TO DO: Among the lines below, keep only those from the one containing "ในปี 2022 มีอุบัติเหตุแบบนี้" through the one containing "Since 1671 (567, 2431)", and reproduce them exactly.

──────── EXTRACTED INFORMATION ────────

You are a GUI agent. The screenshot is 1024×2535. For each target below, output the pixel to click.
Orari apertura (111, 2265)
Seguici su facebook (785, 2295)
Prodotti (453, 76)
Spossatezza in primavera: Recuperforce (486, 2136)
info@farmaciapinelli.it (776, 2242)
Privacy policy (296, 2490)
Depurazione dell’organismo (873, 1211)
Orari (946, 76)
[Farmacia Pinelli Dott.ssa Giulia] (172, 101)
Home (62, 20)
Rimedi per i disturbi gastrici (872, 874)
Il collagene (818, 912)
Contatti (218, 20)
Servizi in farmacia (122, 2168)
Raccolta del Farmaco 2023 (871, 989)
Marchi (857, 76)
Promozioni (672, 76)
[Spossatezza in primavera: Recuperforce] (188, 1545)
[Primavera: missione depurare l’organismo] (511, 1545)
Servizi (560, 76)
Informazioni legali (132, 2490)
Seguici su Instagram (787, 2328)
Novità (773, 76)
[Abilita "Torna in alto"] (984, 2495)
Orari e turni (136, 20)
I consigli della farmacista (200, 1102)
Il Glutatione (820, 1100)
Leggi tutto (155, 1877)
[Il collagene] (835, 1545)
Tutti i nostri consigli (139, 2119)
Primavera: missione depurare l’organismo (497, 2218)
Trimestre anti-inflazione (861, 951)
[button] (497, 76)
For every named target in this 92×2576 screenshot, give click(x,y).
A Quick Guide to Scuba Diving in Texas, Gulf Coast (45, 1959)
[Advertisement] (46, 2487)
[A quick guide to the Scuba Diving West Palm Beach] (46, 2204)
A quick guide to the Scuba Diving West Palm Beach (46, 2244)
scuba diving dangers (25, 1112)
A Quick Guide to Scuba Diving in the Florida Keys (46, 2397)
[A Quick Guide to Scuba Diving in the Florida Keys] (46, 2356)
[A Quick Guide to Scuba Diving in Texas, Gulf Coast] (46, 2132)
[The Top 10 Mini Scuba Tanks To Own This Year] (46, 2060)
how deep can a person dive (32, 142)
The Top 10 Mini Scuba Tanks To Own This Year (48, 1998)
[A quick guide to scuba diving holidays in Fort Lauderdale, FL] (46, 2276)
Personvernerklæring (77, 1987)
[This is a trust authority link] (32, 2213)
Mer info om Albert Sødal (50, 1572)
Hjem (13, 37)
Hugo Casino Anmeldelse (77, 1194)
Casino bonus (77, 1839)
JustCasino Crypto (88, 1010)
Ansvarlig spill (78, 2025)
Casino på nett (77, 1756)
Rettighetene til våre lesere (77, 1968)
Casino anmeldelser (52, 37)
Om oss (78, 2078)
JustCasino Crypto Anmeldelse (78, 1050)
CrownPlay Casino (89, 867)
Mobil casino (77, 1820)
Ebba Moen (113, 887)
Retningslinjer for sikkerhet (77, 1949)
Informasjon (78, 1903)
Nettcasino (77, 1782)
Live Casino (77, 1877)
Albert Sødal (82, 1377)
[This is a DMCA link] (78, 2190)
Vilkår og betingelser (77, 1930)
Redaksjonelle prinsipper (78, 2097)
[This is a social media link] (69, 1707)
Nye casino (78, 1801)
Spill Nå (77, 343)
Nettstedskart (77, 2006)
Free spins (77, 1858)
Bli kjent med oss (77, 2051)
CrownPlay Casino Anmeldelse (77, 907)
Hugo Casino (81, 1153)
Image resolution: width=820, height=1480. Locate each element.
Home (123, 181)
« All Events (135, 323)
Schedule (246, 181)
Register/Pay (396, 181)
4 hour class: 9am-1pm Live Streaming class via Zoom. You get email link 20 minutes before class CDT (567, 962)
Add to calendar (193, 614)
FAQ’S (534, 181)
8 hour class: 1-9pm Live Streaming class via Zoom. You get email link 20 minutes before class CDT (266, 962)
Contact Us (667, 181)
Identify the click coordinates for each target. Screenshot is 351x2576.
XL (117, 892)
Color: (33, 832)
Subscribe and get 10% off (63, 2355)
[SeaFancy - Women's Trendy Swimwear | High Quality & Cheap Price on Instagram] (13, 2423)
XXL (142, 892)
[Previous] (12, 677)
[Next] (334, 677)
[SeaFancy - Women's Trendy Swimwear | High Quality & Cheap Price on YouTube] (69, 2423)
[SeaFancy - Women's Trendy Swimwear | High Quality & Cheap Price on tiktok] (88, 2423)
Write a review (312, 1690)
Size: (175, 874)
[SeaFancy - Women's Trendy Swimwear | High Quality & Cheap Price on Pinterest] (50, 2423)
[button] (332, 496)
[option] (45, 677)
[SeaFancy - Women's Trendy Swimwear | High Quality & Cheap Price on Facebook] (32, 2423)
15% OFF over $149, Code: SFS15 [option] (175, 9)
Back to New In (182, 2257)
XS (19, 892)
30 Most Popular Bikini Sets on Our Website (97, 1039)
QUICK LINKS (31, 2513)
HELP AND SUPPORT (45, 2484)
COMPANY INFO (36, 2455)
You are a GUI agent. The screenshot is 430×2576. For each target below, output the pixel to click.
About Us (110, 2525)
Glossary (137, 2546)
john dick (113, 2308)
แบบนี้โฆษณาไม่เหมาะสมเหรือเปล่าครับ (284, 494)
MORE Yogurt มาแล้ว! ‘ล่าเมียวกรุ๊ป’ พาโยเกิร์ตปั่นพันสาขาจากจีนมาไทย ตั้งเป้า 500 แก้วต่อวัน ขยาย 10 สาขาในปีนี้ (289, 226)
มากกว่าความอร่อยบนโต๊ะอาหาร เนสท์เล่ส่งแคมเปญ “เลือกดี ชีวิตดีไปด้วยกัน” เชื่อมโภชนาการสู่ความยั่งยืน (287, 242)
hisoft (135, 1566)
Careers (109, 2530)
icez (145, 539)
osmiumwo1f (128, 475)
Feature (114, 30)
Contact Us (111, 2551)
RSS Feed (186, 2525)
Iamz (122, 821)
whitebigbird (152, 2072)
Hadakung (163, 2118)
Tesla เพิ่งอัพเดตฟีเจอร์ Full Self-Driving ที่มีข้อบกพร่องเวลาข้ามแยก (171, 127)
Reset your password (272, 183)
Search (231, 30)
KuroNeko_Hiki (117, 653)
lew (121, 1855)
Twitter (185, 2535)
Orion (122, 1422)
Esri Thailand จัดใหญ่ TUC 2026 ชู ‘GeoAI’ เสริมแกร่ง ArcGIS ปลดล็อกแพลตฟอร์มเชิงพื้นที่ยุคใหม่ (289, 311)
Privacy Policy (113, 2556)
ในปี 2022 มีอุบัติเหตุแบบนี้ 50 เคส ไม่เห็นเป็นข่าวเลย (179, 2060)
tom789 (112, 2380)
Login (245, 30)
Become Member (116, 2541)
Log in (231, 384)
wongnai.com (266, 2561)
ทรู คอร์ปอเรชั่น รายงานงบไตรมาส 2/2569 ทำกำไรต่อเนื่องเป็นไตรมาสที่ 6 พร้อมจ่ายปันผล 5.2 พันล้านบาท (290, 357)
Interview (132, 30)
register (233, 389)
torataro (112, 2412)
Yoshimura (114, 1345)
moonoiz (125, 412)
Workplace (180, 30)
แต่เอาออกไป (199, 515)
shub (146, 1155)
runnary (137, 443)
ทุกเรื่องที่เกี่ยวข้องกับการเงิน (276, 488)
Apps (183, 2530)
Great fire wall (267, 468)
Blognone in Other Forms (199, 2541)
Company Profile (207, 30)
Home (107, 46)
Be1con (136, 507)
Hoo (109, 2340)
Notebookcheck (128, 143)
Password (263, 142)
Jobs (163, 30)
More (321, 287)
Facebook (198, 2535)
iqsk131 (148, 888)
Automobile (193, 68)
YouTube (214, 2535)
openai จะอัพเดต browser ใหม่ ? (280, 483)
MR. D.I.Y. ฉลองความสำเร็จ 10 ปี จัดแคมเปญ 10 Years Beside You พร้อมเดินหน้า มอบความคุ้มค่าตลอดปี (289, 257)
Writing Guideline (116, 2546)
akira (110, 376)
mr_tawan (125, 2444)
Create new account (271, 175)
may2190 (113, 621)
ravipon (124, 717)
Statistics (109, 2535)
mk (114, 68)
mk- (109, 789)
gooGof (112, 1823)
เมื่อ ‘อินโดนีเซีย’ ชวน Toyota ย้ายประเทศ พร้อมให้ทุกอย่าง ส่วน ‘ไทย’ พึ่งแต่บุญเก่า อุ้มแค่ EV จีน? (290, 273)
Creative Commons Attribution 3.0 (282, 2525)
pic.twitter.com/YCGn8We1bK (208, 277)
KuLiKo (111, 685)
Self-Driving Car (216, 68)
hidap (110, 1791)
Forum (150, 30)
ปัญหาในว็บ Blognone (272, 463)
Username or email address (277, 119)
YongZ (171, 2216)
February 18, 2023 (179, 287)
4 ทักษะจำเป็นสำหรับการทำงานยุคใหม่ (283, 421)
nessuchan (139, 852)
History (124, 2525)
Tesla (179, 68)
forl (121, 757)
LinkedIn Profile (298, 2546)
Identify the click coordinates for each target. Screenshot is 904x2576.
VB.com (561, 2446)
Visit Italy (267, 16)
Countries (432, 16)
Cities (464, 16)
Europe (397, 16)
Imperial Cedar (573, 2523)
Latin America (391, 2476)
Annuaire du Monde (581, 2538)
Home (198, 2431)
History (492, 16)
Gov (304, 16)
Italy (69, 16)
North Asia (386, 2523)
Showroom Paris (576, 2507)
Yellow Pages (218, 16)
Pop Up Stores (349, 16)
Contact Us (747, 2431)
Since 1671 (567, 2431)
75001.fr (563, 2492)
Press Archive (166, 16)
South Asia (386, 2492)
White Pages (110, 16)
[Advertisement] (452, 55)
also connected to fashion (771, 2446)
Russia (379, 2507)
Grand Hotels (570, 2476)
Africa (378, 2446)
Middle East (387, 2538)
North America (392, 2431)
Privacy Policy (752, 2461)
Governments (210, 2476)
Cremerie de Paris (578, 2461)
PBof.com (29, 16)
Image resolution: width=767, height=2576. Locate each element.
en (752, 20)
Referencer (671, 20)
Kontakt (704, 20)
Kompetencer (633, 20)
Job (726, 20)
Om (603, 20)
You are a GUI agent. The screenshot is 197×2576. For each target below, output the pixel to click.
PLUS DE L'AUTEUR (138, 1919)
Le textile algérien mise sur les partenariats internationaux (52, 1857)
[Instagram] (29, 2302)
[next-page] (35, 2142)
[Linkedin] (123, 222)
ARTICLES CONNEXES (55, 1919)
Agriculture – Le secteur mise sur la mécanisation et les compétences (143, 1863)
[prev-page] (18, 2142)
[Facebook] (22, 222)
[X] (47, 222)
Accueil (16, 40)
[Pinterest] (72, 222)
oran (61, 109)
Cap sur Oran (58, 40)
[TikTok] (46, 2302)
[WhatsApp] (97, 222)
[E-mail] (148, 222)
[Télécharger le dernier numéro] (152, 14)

────────

ANSWER FOR THE TASK:
ในปี 2022 มีอุบัติเหตุแบบนี้ 50 เคส ไม่เห็นเป็นข่าวเลย (179, 2060)
tom789 (112, 2380)
Login (245, 30)
Become Member (116, 2541)
Log in (231, 384)
wongnai.com (266, 2561)
ทรู คอร์ปอเรชั่น รายงานงบไตรมาส 2/2569 ทำกำไรต่อเนื่องเป็นไตรมาสที่ 6 พร้อมจ่ายปันผล 5.2 พันล้านบาท (290, 357)
Interview (132, 30)
register (233, 389)
torataro (112, 2412)
Yoshimura (114, 1345)
moonoiz (125, 412)
Workplace (180, 30)
แต่เอาออกไป (199, 515)
shub (146, 1155)
runnary (137, 443)
ทุกเรื่องที่เกี่ยวข้องกับการเงิน (276, 488)
Apps (183, 2530)
Great fire wall (267, 468)
Blognone in Other Forms (199, 2541)
Company Profile (207, 30)
Home (107, 46)
Be1con (136, 507)
Hoo (109, 2340)
Notebookcheck (128, 143)
Password (263, 142)
Jobs (163, 30)
More (321, 287)
Facebook (198, 2535)
iqsk131 (148, 888)
Automobile (193, 68)
YouTube (214, 2535)
openai จะอัพเดต browser ใหม่ ? (280, 483)
MR. D.I.Y. ฉลองความสำเร็จ 10 ปี จัดแคมเปญ 10 Years Beside You พร้อมเดินหน้า มอบความคุ้มค่าตลอดปี (289, 257)
Writing Guideline (116, 2546)
akira (110, 376)
mr_tawan (125, 2444)
Create new account (271, 175)
may2190 (113, 621)
ravipon (124, 717)
Statistics (109, 2535)
mk (114, 68)
mk- (109, 789)
gooGof (112, 1823)
เมื่อ ‘อินโดนีเซีย’ ชวน Toyota ย้ายประเทศ พร้อมให้ทุกอย่าง ส่วน ‘ไทย’ พึ่งแต่บุญเก่า อุ้มแค่ EV จีน? (290, 273)
Creative Commons Attribution 3.0 (282, 2525)
pic.twitter.com/YCGn8We1bK (208, 277)
KuLiKo (111, 685)
Self-Driving Car (216, 68)
hidap (110, 1791)
Forum (150, 30)
ปัญหาในว็บ Blognone (272, 463)
Username or email address (277, 119)
YongZ (171, 2216)
February 18, 2023 (179, 287)
4 ทักษะจำเป็นสำหรับการทำงานยุคใหม่ (283, 421)
nessuchan (139, 852)
History (124, 2525)
Tesla (179, 68)
forl (121, 757)
LinkedIn Profile (298, 2546)
Identify the click coordinates for each target. Screenshot is 904x2576.
VB.com (561, 2446)
Visit Italy (267, 16)
Countries (432, 16)
Cities (464, 16)
Europe (397, 16)
Imperial Cedar (573, 2523)
Latin America (391, 2476)
Annuaire du Monde (581, 2538)
Home (198, 2431)
History (492, 16)
Gov (304, 16)
Italy (69, 16)
North Asia (386, 2523)
Showroom Paris (576, 2507)
Yellow Pages (218, 16)
Pop Up Stores (349, 16)
Contact Us (747, 2431)
Since 1671 (567, 2431)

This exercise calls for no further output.